- _DOCUMENT_
************

The regression result show there no statistically significant relationship between total revenue growth rate and infrastructure delivery (capital expenditure per capita) with p-value ( 0.9961) is greater than 0.05 significance level. This means that changes in revenue growth do not significantly predict changes in capital expenditure per capita in this model. The R-squared (3.655e-06) indicates almost 0% of the variation in capital expenditure per capita can be explained by revenue growth (total revenue growth rate)

1.5 What is the relationship between expenditure growth and infrastructure delivery?

  • Regression results using expenditure growth (Expenditure_Growth) and infrastructure delivery (capital expenditure per capita).
Cleaned_TMA_Data$Expenditure_Growth <- c(NA, diff(Cleaned_TMA_Data$Total_Expenditure) / Cleaned_TMA_Data$Total_Expenditure[-nrow(Cleaned_TMA_Data)]) * 100

mod6 <- lm(Capital_Exp_Per_Capita ~ Expenditure_Growth, data = Cleaned_TMA_Data)
  summary(mod6)
## 
## Call:
## lm(formula = Capital_Exp_Per_Capita ~ Expenditure_Growth, data = Cleaned_TMA_Data)

************

- _STATED EXERCISE 1_
List every line in the listing below that contains the word "tick".

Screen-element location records
************

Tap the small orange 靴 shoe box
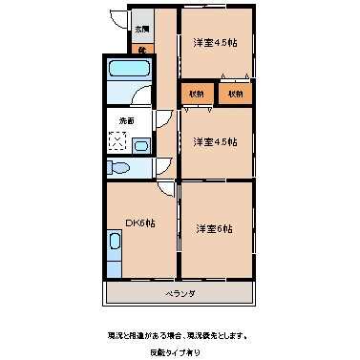[139, 48]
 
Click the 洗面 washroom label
[127, 120]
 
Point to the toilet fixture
[118, 168]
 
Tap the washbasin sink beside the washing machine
[140, 146]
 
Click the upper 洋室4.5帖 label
[215, 43]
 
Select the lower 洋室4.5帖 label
[215, 142]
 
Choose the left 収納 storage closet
[195, 94]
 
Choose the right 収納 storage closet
[235, 94]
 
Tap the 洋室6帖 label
[215, 228]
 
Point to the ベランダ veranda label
[180, 293]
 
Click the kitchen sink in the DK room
[115, 253]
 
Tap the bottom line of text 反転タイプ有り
[180, 352]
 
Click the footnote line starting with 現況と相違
[180, 335]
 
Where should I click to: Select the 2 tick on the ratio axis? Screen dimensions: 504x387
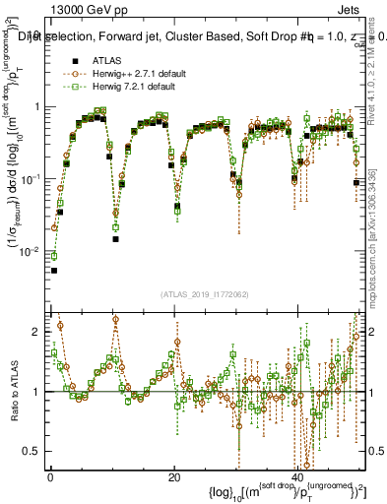pos(40,332)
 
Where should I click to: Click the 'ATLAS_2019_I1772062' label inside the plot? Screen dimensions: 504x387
pos(205,294)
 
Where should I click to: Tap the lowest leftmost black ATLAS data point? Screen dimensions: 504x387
pos(54,270)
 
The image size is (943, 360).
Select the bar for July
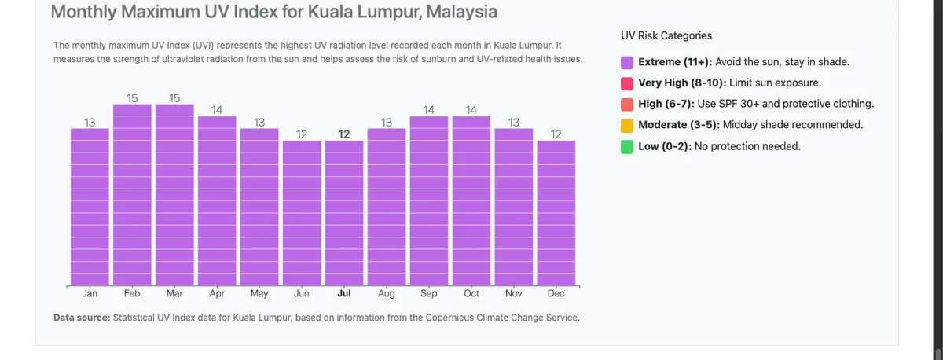344,212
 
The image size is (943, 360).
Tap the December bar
556,212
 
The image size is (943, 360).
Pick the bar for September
429,200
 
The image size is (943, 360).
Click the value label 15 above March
174,98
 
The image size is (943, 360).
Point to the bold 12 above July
344,134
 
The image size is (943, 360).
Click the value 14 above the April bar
217,111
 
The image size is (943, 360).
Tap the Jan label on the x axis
90,294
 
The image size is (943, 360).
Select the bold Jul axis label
344,294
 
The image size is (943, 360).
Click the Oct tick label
472,294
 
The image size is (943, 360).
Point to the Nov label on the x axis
514,294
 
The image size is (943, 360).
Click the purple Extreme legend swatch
627,62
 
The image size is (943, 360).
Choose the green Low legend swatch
627,147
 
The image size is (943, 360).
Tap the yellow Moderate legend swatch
627,126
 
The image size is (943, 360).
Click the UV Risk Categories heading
666,35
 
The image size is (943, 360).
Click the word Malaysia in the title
459,13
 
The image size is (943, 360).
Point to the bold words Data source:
82,318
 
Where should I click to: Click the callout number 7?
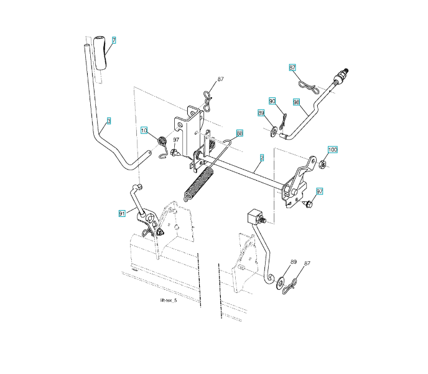coord(114,40)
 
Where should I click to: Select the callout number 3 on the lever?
coord(109,121)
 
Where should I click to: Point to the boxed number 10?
coord(144,130)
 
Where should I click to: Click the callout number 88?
coord(240,133)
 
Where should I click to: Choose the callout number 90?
coord(272,100)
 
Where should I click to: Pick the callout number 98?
coord(297,102)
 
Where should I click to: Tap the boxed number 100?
coord(333,150)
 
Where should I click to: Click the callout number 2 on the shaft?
coord(262,158)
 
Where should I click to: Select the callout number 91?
coord(122,213)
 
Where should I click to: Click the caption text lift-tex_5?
coord(168,300)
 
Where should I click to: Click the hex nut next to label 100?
coord(323,164)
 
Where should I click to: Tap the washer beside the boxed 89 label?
coord(274,131)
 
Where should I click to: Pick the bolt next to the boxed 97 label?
coord(307,204)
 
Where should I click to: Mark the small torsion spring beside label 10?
coord(160,143)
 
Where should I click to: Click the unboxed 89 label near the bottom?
coord(293,262)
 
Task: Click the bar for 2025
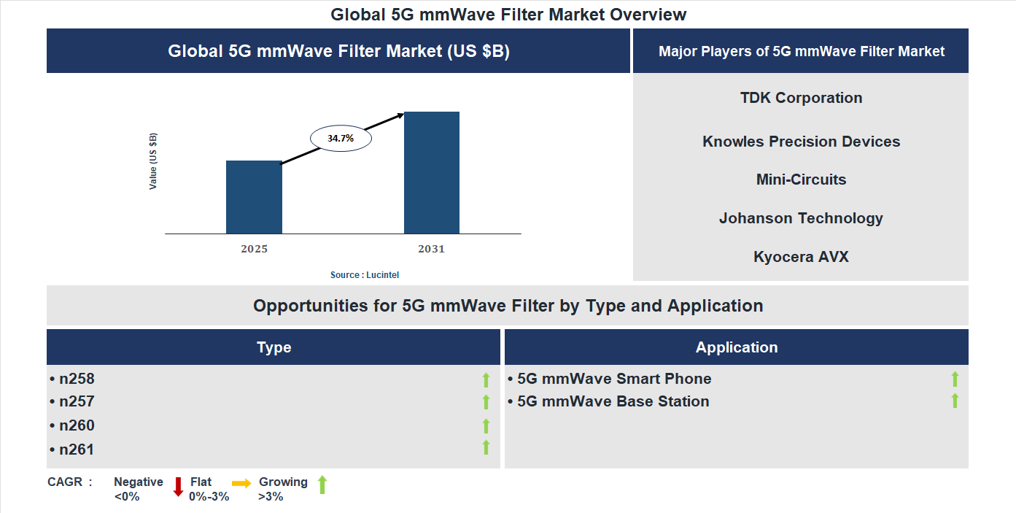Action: (254, 197)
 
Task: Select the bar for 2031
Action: (432, 172)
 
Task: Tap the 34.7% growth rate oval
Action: (341, 137)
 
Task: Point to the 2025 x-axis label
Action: (254, 249)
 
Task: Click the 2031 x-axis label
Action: (431, 249)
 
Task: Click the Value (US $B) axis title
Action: (153, 161)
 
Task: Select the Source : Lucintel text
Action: (365, 274)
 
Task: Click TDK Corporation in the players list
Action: (801, 98)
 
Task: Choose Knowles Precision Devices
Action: (801, 142)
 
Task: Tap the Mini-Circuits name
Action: (801, 180)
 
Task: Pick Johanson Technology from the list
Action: (801, 218)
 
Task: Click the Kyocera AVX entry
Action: (801, 257)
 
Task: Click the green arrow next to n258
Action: (486, 379)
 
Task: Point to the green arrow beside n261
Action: (486, 447)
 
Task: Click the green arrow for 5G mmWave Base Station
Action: (955, 401)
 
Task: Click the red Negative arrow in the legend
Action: (178, 486)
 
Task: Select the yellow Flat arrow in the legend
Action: (241, 483)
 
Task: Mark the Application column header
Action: (737, 347)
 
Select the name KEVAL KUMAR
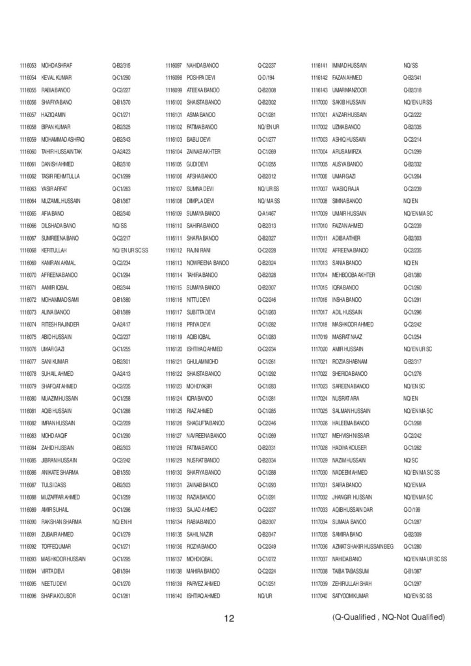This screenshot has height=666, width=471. pyautogui.click(x=57, y=77)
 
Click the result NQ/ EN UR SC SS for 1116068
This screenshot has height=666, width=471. pyautogui.click(x=130, y=250)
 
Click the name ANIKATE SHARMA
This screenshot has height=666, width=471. pyautogui.click(x=60, y=472)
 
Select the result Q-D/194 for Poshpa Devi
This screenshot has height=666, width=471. pyautogui.click(x=266, y=77)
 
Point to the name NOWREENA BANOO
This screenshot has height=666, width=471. pyautogui.click(x=208, y=263)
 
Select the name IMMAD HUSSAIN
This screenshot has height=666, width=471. pyautogui.click(x=349, y=66)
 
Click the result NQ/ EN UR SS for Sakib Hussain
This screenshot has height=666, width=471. pyautogui.click(x=418, y=102)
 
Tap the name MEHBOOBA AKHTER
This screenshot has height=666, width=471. pyautogui.click(x=353, y=275)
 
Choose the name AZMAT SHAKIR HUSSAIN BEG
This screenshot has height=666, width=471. pyautogui.click(x=363, y=546)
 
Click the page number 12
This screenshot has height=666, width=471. pyautogui.click(x=229, y=618)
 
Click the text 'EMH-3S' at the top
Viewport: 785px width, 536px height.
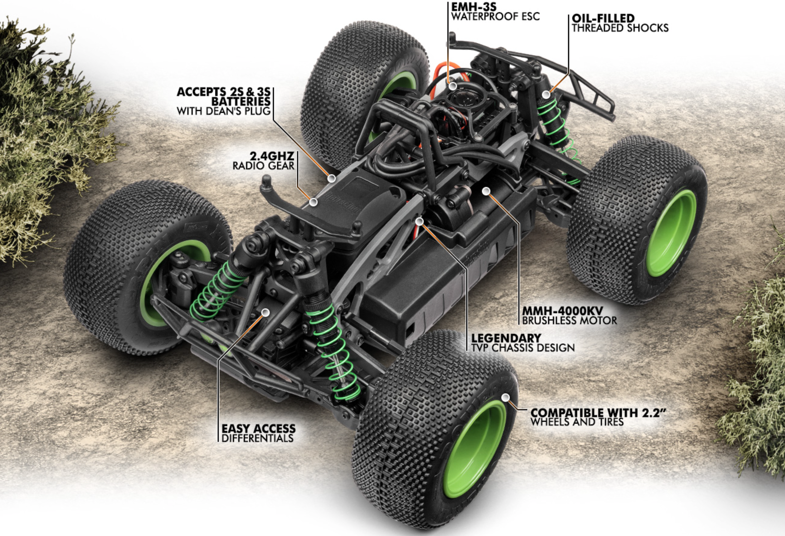[473, 7]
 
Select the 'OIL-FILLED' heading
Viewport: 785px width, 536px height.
[603, 18]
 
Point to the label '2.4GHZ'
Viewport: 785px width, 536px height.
[272, 156]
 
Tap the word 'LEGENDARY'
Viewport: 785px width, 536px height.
[506, 338]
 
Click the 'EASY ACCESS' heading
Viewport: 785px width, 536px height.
[259, 429]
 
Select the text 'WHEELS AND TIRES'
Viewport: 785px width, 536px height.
[577, 422]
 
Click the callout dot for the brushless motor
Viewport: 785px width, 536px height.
[486, 192]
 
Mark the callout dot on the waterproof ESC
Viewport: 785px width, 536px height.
[453, 86]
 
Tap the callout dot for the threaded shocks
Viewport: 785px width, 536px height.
[546, 94]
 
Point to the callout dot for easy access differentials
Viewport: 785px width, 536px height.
[266, 313]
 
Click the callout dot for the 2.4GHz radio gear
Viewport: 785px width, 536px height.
[313, 202]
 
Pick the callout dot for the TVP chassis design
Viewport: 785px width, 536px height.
[419, 222]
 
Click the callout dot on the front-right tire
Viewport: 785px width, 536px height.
[505, 397]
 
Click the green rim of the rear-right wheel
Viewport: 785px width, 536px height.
[670, 233]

************

- _STATED EXERCISE 2_
Reproduce the part of the regression write-up above starting at "1.5 What is" and ending at "expenditure per capita).".

- _COMPLETE RESPONSE 1_
Where should I click to: Select the 2 tick on the ratio axis? Screen dimensions: 504x387
Click the Oct tick label

- _COMPLETE RESPONSE 2_
1.5 What is the relationship between expenditure growth and infrastructure delivery?

  • Regression results using expenditure growth (Expenditure_Growth) and infrastructure delivery (capital expenditure per capita).